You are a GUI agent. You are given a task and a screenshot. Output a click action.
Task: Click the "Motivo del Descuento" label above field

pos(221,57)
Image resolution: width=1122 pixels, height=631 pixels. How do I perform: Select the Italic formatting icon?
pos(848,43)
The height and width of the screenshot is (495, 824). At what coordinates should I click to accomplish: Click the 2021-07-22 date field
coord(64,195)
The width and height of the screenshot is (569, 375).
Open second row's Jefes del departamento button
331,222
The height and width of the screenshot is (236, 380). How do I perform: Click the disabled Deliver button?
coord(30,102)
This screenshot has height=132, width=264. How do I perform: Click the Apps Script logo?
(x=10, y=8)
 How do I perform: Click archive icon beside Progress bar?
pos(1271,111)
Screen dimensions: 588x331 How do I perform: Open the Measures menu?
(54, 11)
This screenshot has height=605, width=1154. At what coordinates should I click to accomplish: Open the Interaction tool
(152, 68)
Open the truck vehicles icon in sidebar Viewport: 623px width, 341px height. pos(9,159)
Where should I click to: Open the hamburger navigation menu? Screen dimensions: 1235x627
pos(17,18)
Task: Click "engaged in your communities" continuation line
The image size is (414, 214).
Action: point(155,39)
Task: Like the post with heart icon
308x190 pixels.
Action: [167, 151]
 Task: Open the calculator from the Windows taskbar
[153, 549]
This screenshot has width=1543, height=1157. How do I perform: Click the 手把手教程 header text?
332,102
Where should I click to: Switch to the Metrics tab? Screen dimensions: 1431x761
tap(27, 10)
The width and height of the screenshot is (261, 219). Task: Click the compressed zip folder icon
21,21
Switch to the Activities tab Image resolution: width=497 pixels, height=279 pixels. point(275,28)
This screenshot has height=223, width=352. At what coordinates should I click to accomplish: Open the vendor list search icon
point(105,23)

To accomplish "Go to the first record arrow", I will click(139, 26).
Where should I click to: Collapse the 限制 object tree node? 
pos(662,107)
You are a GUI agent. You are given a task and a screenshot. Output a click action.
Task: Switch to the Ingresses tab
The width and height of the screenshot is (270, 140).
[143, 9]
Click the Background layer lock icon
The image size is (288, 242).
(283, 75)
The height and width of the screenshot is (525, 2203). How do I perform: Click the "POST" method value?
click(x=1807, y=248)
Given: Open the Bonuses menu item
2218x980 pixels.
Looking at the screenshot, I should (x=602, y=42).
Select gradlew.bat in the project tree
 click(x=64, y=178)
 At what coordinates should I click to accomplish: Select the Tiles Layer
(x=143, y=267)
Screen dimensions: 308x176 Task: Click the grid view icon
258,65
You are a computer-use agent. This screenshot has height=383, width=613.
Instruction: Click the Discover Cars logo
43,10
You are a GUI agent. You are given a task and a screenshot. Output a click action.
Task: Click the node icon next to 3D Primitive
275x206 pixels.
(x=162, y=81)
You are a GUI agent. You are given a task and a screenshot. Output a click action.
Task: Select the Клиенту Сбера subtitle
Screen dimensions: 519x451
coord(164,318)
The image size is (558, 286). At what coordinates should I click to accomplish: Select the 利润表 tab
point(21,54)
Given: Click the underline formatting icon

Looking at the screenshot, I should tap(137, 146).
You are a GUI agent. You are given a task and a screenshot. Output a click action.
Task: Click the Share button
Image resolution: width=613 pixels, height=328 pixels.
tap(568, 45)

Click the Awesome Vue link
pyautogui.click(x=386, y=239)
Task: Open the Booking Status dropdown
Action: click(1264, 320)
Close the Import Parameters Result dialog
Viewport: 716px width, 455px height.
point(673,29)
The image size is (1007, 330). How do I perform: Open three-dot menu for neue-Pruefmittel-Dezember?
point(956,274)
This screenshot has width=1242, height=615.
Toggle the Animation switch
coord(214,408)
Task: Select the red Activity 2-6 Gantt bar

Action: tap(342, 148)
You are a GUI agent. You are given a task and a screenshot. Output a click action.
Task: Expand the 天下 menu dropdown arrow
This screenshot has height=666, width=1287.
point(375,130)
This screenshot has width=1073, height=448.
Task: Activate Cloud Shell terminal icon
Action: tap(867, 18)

_What you are asked to do_: Can you format every line of the items above as a JSON list of strings, one string per line, leaving out blank lines?

_Task answer_:
[
  "You are a GUI agent. You are given a task and a screenshot. Output a click action.",
  "Task: Click the \"Motivo del Descuento\" label above field",
  "pos(221,57)",
  "Image resolution: width=1122 pixels, height=631 pixels. How do I perform: Select the Italic formatting icon?",
  "pos(848,43)",
  "The height and width of the screenshot is (495, 824). At what coordinates should I click to accomplish: Click the 2021-07-22 date field",
  "coord(64,195)",
  "The width and height of the screenshot is (569, 375).",
  "Open second row's Jefes del departamento button",
  "331,222",
  "The height and width of the screenshot is (236, 380). How do I perform: Click the disabled Deliver button?",
  "coord(30,102)",
  "This screenshot has height=132, width=264. How do I perform: Click the Apps Script logo?",
  "(x=10, y=8)",
  " How do I perform: Click archive icon beside Progress bar?",
  "pos(1271,111)",
  "Screen dimensions: 588x331 How do I perform: Open the Measures menu?",
  "(54, 11)",
  "This screenshot has height=605, width=1154. At what coordinates should I click to accomplish: Open the Interaction tool",
  "(152, 68)",
  "Open the truck vehicles icon in sidebar Viewport: 623px width, 341px height. pos(9,159)",
  "Where should I click to: Open the hamburger navigation menu? Screen dimensions: 1235x627",
  "pos(17,18)",
  "Task: Click \"engaged in your communities\" continuation line",
  "The image size is (414, 214).",
  "Action: point(155,39)",
  "Task: Like the post with heart icon",
  "308x190 pixels.",
  "Action: [167, 151]",
  " Task: Open the calculator from the Windows taskbar",
  "[153, 549]",
  "This screenshot has width=1543, height=1157. How do I perform: Click the 手把手教程 header text?",
  "332,102",
  "Where should I click to: Switch to the Metrics tab? Screen dimensions: 1431x761",
  "tap(27, 10)",
  "The width and height of the screenshot is (261, 219). Task: Click the compressed zip folder icon",
  "21,21",
  "Switch to the Activities tab Image resolution: width=497 pixels, height=279 pixels. point(275,28)",
  "This screenshot has height=223, width=352. At what coordinates should I click to accomplish: Open the vendor list search icon",
  "point(105,23)",
  "To accomplish \"Go to the first record arrow\", I will click(139, 26).",
  "Where should I click to: Collapse the 限制 object tree node? ",
  "pos(662,107)",
  "You are a GUI agent. You are given a task and a screenshot. Output a click action.",
  "Task: Switch to the Ingresses tab",
  "The width and height of the screenshot is (270, 140).",
  "[143, 9]",
  "Click the Background layer lock icon",
  "The image size is (288, 242).",
  "(283, 75)",
  "The height and width of the screenshot is (525, 2203). How do I perform: Click the \"POST\" method value?",
  "click(x=1807, y=248)",
  "Given: Open the Bonuses menu item",
  "2218x980 pixels.",
  "Looking at the screenshot, I should (x=602, y=42).",
  "Select gradlew.bat in the project tree",
  " click(x=64, y=178)",
  " At what coordinates should I click to accomplish: Select the Tiles Layer",
  "(x=143, y=267)",
  "Screen dimensions: 308x176 Task: Click the grid view icon",
  "258,65",
  "You are a computer-use agent. This screenshot has height=383, width=613.",
  "Instruction: Click the Discover Cars logo",
  "43,10",
  "You are a GUI agent. You are given a task and a screenshot. Output a click action.",
  "Task: Click the node icon next to 3D Primitive",
  "275x206 pixels.",
  "(x=162, y=81)",
  "You are a GUI agent. You are given a task and a screenshot. Output a click action.",
  "Task: Select the Клиенту Сбера subtitle",
  "Screen dimensions: 519x451",
  "coord(164,318)",
  "The image size is (558, 286). At what coordinates should I click to accomplish: Select the 利润表 tab",
  "point(21,54)",
  "Given: Click the underline formatting icon",
  "Looking at the screenshot, I should tap(137, 146).",
  "You are a GUI agent. You are given a task and a screenshot. Output a click action.",
  "Task: Click the Share button",
  "Image resolution: width=613 pixels, height=328 pixels.",
  "tap(568, 45)",
  "Click the Awesome Vue link",
  "pyautogui.click(x=386, y=239)",
  "Task: Open the Booking Status dropdown",
  "Action: click(1264, 320)",
  "Close the Import Parameters Result dialog",
  "Viewport: 716px width, 455px height.",
  "point(673,29)",
  "The image size is (1007, 330). How do I perform: Open three-dot menu for neue-Pruefmittel-Dezember?",
  "point(956,274)",
  "This screenshot has width=1242, height=615.",
  "Toggle the Animation switch",
  "coord(214,408)",
  "Task: Select the red Activity 2-6 Gantt bar",
  "Action: tap(342, 148)",
  "You are a GUI agent. You are given a task and a screenshot. Output a click action.",
  "Task: Expand the 天下 menu dropdown arrow",
  "This screenshot has height=666, width=1287.",
  "point(375,130)",
  "This screenshot has width=1073, height=448.",
  "Task: Activate Cloud Shell terminal icon",
  "Action: tap(867, 18)"
]